Records from a data source ::
- - - -

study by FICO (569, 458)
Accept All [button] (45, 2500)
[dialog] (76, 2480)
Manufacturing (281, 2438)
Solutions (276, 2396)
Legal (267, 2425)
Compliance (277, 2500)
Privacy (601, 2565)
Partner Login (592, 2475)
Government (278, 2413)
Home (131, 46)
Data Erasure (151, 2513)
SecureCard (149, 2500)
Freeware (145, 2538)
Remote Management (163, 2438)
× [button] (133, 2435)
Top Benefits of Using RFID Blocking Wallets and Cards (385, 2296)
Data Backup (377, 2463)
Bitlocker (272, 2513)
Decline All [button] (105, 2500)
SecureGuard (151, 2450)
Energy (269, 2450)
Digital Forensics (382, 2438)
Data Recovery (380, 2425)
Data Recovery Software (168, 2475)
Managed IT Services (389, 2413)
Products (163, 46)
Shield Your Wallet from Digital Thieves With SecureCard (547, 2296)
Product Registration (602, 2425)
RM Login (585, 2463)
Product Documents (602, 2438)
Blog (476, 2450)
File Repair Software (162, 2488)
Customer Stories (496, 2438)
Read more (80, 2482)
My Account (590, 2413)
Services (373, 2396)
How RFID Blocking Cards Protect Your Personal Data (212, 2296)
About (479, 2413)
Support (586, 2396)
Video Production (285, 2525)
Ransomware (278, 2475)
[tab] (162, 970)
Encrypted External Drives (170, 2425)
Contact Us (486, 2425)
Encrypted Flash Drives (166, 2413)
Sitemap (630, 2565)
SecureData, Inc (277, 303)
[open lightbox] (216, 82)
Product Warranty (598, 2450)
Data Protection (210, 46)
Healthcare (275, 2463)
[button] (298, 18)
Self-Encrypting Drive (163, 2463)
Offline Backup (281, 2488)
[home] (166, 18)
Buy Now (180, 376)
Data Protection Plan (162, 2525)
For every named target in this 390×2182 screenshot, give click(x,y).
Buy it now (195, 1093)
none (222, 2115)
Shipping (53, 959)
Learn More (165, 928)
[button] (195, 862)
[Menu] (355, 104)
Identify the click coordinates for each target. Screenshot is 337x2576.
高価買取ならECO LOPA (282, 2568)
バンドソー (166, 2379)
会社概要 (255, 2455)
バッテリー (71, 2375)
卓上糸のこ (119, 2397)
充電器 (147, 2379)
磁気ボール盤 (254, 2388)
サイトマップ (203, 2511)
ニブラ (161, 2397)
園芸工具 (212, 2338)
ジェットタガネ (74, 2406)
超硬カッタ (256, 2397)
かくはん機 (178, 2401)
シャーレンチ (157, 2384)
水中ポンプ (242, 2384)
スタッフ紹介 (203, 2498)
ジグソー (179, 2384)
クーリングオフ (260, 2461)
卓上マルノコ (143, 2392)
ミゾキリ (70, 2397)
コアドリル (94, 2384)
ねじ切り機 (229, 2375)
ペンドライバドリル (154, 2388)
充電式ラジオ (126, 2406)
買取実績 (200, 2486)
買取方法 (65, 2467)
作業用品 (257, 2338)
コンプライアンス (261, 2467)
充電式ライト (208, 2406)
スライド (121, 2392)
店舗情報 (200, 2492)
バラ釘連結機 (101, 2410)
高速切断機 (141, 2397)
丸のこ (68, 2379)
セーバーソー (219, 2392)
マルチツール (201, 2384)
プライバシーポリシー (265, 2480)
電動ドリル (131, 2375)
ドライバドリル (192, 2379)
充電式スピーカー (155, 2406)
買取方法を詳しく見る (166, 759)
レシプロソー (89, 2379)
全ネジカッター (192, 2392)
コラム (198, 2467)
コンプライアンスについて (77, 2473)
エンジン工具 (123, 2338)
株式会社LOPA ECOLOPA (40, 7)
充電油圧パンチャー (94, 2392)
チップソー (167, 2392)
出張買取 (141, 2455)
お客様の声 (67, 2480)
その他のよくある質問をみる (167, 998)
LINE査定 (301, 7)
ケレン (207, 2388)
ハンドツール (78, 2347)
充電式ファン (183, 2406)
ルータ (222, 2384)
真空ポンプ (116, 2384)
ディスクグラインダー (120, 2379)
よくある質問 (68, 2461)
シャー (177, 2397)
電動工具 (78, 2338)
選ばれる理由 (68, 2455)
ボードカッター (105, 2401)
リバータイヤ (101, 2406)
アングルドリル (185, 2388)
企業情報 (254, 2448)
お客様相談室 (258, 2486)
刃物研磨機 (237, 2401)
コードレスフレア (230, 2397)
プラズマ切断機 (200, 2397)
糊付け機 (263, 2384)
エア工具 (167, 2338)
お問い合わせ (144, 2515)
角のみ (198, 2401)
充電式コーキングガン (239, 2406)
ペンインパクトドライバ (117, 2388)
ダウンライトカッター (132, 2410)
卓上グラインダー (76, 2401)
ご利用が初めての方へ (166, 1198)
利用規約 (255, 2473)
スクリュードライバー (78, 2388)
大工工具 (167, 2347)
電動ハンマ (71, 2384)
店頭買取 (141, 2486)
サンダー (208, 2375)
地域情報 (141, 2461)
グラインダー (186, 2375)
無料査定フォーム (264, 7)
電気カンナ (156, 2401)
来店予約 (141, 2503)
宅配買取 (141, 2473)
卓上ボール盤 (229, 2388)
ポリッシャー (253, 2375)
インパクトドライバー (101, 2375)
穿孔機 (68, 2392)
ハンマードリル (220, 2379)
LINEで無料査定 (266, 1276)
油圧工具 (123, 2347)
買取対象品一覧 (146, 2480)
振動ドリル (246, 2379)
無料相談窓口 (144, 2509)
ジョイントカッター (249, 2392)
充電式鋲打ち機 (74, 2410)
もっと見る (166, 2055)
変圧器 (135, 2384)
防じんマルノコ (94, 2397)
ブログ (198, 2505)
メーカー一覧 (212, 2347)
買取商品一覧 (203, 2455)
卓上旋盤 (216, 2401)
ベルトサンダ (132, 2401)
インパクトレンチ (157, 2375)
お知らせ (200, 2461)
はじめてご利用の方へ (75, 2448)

- - - -

What the task requires ::
A verbatim repeat of all the entries above is the required answer.

Response for this exercise ::
study by FICO (569, 458)
Accept All [button] (45, 2500)
[dialog] (76, 2480)
Manufacturing (281, 2438)
Solutions (276, 2396)
Legal (267, 2425)
Compliance (277, 2500)
Privacy (601, 2565)
Partner Login (592, 2475)
Government (278, 2413)
Home (131, 46)
Data Erasure (151, 2513)
SecureCard (149, 2500)
Freeware (145, 2538)
Remote Management (163, 2438)
× [button] (133, 2435)
Top Benefits of Using RFID Blocking Wallets and Cards (385, 2296)
Data Backup (377, 2463)
Bitlocker (272, 2513)
Decline All [button] (105, 2500)
SecureGuard (151, 2450)
Energy (269, 2450)
Digital Forensics (382, 2438)
Data Recovery (380, 2425)
Data Recovery Software (168, 2475)
Managed IT Services (389, 2413)
Products (163, 46)
Shield Your Wallet from Digital Thieves With SecureCard (547, 2296)
Product Registration (602, 2425)
RM Login (585, 2463)
Product Documents (602, 2438)
Blog (476, 2450)
File Repair Software (162, 2488)
Customer Stories (496, 2438)
Read more (80, 2482)
My Account (590, 2413)
Services (373, 2396)
How RFID Blocking Cards Protect Your Personal Data (212, 2296)
About (479, 2413)
Support (586, 2396)
Video Production (285, 2525)
Ransomware (278, 2475)
[tab] (162, 970)
Encrypted External Drives (170, 2425)
Contact Us (486, 2425)
Encrypted Flash Drives (166, 2413)
Sitemap (630, 2565)
SecureData, Inc (277, 303)
[open lightbox] (216, 82)
Product Warranty (598, 2450)
Data Protection (210, 46)
Healthcare (275, 2463)
[button] (298, 18)
Self-Encrypting Drive (163, 2463)
Offline Backup (281, 2488)
[home] (166, 18)
Buy Now (180, 376)
Data Protection Plan (162, 2525)
For every named target in this 390×2182 screenshot, give click(x,y).
Buy it now (195, 1093)
none (222, 2115)
Shipping (53, 959)
Learn More (165, 928)
[button] (195, 862)
[Menu] (355, 104)
Identify the click coordinates for each target. Screenshot is 337x2576.
高価買取ならECO LOPA (282, 2568)
バンドソー (166, 2379)
会社概要 (255, 2455)
バッテリー (71, 2375)
卓上糸のこ (119, 2397)
充電器 (147, 2379)
磁気ボール盤 (254, 2388)
サイトマップ (203, 2511)
ニブラ (161, 2397)
園芸工具 (212, 2338)
ジェットタガネ (74, 2406)
超硬カッタ (256, 2397)
かくはん機 (178, 2401)
シャーレンチ (157, 2384)
水中ポンプ (242, 2384)
スタッフ紹介 (203, 2498)
ジグソー (179, 2384)
クーリングオフ (260, 2461)
卓上マルノコ (143, 2392)
ミゾキリ (70, 2397)
コアドリル (94, 2384)
ねじ切り機 (229, 2375)
ペンドライバドリル (154, 2388)
充電式ラジオ (126, 2406)
買取実績 (200, 2486)
買取方法 (65, 2467)
作業用品 (257, 2338)
コンプライアンス (261, 2467)
充電式ライト (208, 2406)
スライド (121, 2392)
店舗情報 (200, 2492)
バラ釘連結機 (101, 2410)
高速切断機 (141, 2397)
丸のこ (68, 2379)
セーバーソー (219, 2392)
マルチツール (201, 2384)
プライバシーポリシー (265, 2480)
電動ドリル (131, 2375)
ドライバドリル (192, 2379)
充電式スピーカー (155, 2406)
買取方法を詳しく見る (166, 759)
レシプロソー (89, 2379)
全ネジカッター (192, 2392)
コラム (198, 2467)
コンプライアンスについて (77, 2473)
エンジン工具 (123, 2338)
株式会社LOPA ECOLOPA (40, 7)
充電油圧パンチャー (94, 2392)
チップソー (167, 2392)
出張買取 (141, 2455)
お客様の声 (67, 2480)
その他のよくある質問をみる (167, 998)
LINE査定 (301, 7)
ケレン (207, 2388)
ハンドツール (78, 2347)
充電式ファン (183, 2406)
ルータ (222, 2384)
真空ポンプ (116, 2384)
ディスクグラインダー (120, 2379)
よくある質問 (68, 2461)
シャー (177, 2397)
電動工具 (78, 2338)
選ばれる理由 (68, 2455)
ボードカッター (105, 2401)
リバータイヤ (101, 2406)
アングルドリル (185, 2388)
企業情報 (254, 2448)
お客様相談室 (258, 2486)
刃物研磨機 (237, 2401)
コードレスフレア (230, 2397)
プラズマ切断機 (200, 2397)
糊付け機 (263, 2384)
エア工具 (167, 2338)
お問い合わせ (144, 2515)
角のみ (198, 2401)
充電式コーキングガン (239, 2406)
ペンインパクトドライバ (117, 2388)
ダウンライトカッター (132, 2410)
卓上グラインダー (76, 2401)
ご利用が初めての方へ (166, 1198)
利用規約 (255, 2473)
スクリュードライバー (78, 2388)
大工工具 (167, 2347)
電動ハンマ (71, 2384)
店頭買取 (141, 2486)
サンダー (208, 2375)
地域情報 (141, 2461)
グラインダー (186, 2375)
無料査定フォーム (264, 7)
電気カンナ (156, 2401)
来店予約 (141, 2503)
宅配買取 (141, 2473)
卓上ボール盤 (229, 2388)
ポリッシャー (253, 2375)
インパクトドライバー (101, 2375)
穿孔機 (68, 2392)
ハンマードリル (220, 2379)
LINEで無料査定 (266, 1276)
油圧工具 (123, 2347)
買取対象品一覧 (146, 2480)
振動ドリル (246, 2379)
無料相談窓口 (144, 2509)
ジョイントカッター (249, 2392)
充電式鋲打ち機 (74, 2410)
もっと見る (166, 2055)
変圧器 (135, 2384)
防じんマルノコ (94, 2397)
ブログ (198, 2505)
メーカー一覧 (212, 2347)
買取商品一覧 (203, 2455)
卓上旋盤 (216, 2401)
ベルトサンダ (132, 2401)
インパクトレンチ (157, 2375)
お知らせ (200, 2461)
はじめてご利用の方へ (75, 2448)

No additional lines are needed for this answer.